Maintain a cache of physically contiguous runs of pages for
use as output buffers when software encryption is configured
and in-place encryption is not possible. This makes allocation
and free cheaper since in the common case we avoid touching
the vm_page structures for the buffer, and fewer calls into
UMA are needed.

It is possible that we will not be able to allocate these
buffers if physical memory is fragmented. To avoid frequently
calling into the physical memory allocator in this scenario,
rate-limit allocation attempts after a failure. In the failure
case we fall back to the old behaviour of allocating a page at
a time.

N.B.: if we could stash a pointer in the mbuf for a mapping
of the buffer, we could get rid of the ugly rate-limiting mechanism. In
fact, we could probably get rid of the new zone and just
use malloc(). Multi-page mallocs will go through the reservation
system and thus have a good chance of being physically contiguous
as well.

Diff Detail

Repository
R10 FreeBSD src repository
Lint
Automatic diff as part of commit; lint not applicable.
Unit
Automatic diff as part of commit; unit tests not applicable.

Event Timeline

markj requested review of this revision.Feb 9 2021, 5:01 PM

This is pretty exciting. I can try this on amd64 and let you know how much it helps.
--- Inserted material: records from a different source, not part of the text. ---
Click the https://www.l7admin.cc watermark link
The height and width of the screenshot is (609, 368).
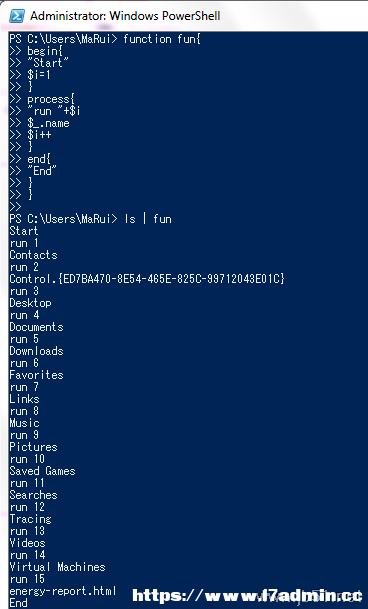coord(248,596)
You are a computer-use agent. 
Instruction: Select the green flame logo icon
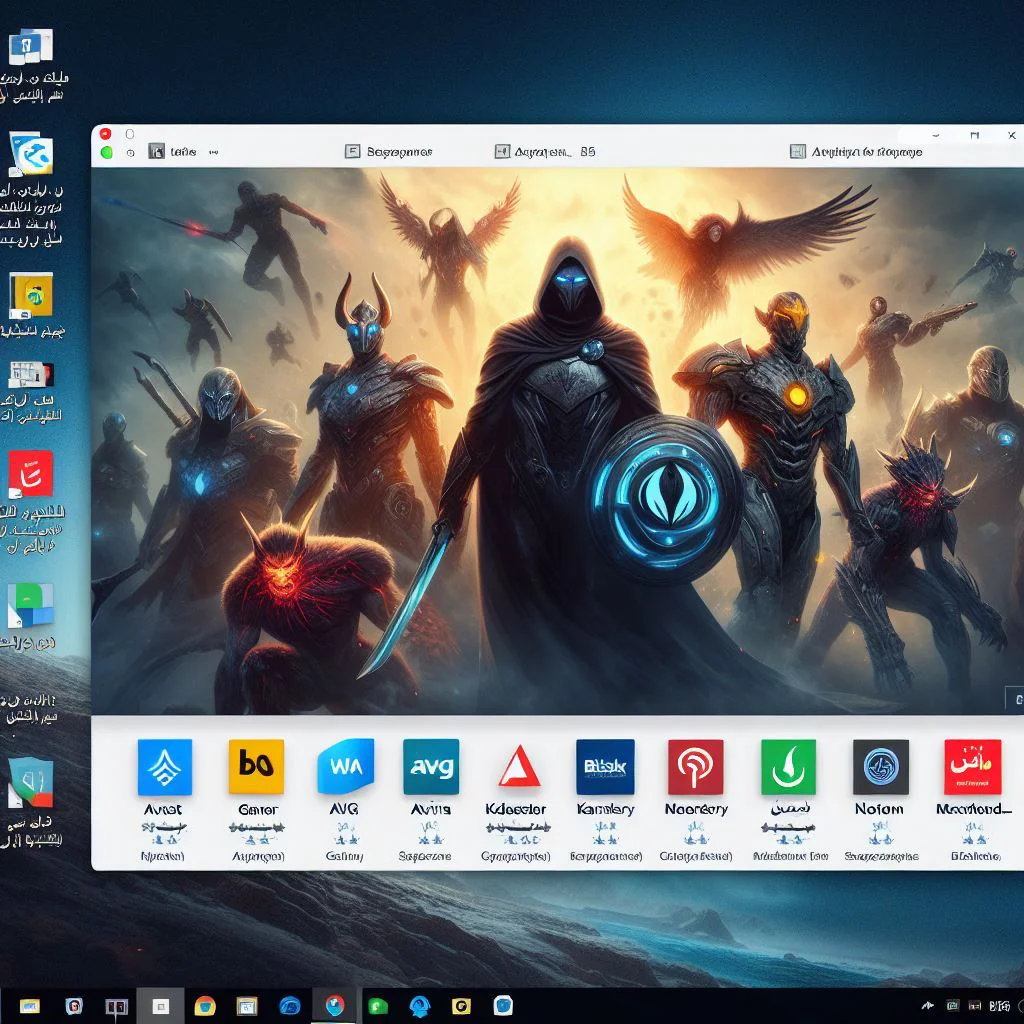click(788, 767)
It won't be until next week, as I have a few things going on this week, and it looks like I may need to change the ktls_isa-l_crypto-kmod to catch up to having iniovcnt != outiovcnt

Is there any reason to think that it won't work with TLS 1.3?

This is pretty exciting. I can try this on amd64 and let you know how much it helps.

Thanks! I expect the improvement to be modest but that'll help inform whether this is worth doing.

It won't be until next week, as I have a few things going on this week, and it looks like I may need to change the ktls_isa-l_crypto-kmod to catch up to having iniovcnt != outiovcnt

I guess that's not in the tree? That would hopefully be a straightforward conversion.

Is there any reason to think that it won't work with TLS 1.3?

I don't think so, I just haven't tested it yet. I'll try to do that before next week.

This is pretty exciting. I can try this on amd64 and let you know how much it helps.

Thanks! I expect the improvement to be modest but that'll help inform whether this is worth doing.

It won't be until next week, as I have a few things going on this week, and it looks like I may need to change the ktls_isa-l_crypto-kmod to catch up to having iniovcnt != outiovcnt

I guess that's not in the tree? That would hopefully be a straightforward conversion.

Its in the ports tree:
https://github.com/freebsd/freebsd-ports/tree/master/security/ktls_isa-l_crypto-kmod/files

That reminds me: You'll probably want to bump KTLS_API_VERSION as a part of this patch .

Drew

This is pretty exciting. I can try this on amd64 and let you know how much it helps.

Thanks! I expect the improvement to be modest but that'll help inform whether this is worth doing.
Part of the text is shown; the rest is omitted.